### Given exercise
Reproduce the data below word for word, from its first line through the line containing "pos(739,25)", including both of those lines.

### Provided entries
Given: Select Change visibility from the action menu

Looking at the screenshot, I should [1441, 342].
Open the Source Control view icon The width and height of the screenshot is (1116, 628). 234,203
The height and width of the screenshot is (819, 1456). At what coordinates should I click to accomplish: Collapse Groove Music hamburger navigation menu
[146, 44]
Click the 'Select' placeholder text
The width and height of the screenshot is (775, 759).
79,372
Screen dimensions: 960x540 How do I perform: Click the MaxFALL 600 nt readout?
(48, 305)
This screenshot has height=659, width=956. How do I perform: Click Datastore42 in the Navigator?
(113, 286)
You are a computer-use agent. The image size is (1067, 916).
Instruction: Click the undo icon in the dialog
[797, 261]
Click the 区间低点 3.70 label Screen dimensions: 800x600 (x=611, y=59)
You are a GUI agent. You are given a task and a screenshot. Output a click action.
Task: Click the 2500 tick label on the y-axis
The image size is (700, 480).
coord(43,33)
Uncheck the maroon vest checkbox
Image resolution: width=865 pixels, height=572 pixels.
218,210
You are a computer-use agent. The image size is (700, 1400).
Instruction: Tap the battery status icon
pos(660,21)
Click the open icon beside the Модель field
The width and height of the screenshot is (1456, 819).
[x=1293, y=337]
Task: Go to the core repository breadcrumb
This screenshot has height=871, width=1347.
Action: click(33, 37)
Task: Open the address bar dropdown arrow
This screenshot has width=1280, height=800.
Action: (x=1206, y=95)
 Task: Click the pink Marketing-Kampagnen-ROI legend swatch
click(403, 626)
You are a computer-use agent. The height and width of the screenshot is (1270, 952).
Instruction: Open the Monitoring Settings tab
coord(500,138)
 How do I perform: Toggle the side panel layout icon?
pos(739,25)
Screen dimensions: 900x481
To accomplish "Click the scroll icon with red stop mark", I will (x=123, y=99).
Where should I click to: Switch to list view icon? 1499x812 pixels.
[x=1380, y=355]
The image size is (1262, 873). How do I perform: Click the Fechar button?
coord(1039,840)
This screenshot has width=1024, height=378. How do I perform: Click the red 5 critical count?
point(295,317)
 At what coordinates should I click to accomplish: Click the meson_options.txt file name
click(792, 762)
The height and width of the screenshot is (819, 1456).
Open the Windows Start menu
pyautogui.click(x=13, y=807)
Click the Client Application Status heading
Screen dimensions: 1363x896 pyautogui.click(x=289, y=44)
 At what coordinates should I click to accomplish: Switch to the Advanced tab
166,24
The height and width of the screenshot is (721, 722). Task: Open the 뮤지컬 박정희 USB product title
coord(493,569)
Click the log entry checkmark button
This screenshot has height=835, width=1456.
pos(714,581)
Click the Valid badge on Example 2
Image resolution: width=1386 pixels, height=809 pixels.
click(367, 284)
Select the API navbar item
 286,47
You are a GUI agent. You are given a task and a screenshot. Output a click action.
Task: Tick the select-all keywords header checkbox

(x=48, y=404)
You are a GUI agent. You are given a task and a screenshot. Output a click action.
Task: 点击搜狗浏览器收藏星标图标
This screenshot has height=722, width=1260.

### Solution to this exercise
Given: Select Change visibility from the action menu

Looking at the screenshot, I should [1441, 342].
Open the Source Control view icon The width and height of the screenshot is (1116, 628). 234,203
The height and width of the screenshot is (819, 1456). At what coordinates should I click to accomplish: Collapse Groove Music hamburger navigation menu
[146, 44]
Click the 'Select' placeholder text
The width and height of the screenshot is (775, 759).
79,372
Screen dimensions: 960x540 How do I perform: Click the MaxFALL 600 nt readout?
(48, 305)
This screenshot has height=659, width=956. How do I perform: Click Datastore42 in the Navigator?
(113, 286)
You are a computer-use agent. The image size is (1067, 916).
Instruction: Click the undo icon in the dialog
[797, 261]
Click the 区间低点 3.70 label Screen dimensions: 800x600 (x=611, y=59)
You are a GUI agent. You are given a task and a screenshot. Output a click action.
Task: Click the 2500 tick label on the y-axis
The image size is (700, 480).
coord(43,33)
Uncheck the maroon vest checkbox
Image resolution: width=865 pixels, height=572 pixels.
218,210
You are a computer-use agent. The image size is (700, 1400).
Instruction: Tap the battery status icon
pos(660,21)
Click the open icon beside the Модель field
The width and height of the screenshot is (1456, 819).
[x=1293, y=337]
Task: Go to the core repository breadcrumb
This screenshot has height=871, width=1347.
Action: click(33, 37)
Task: Open the address bar dropdown arrow
This screenshot has width=1280, height=800.
Action: (x=1206, y=95)
 Task: Click the pink Marketing-Kampagnen-ROI legend swatch
click(403, 626)
You are a computer-use agent. The height and width of the screenshot is (1270, 952).
Instruction: Open the Monitoring Settings tab
coord(500,138)
 How do I perform: Toggle the side panel layout icon?
pos(739,25)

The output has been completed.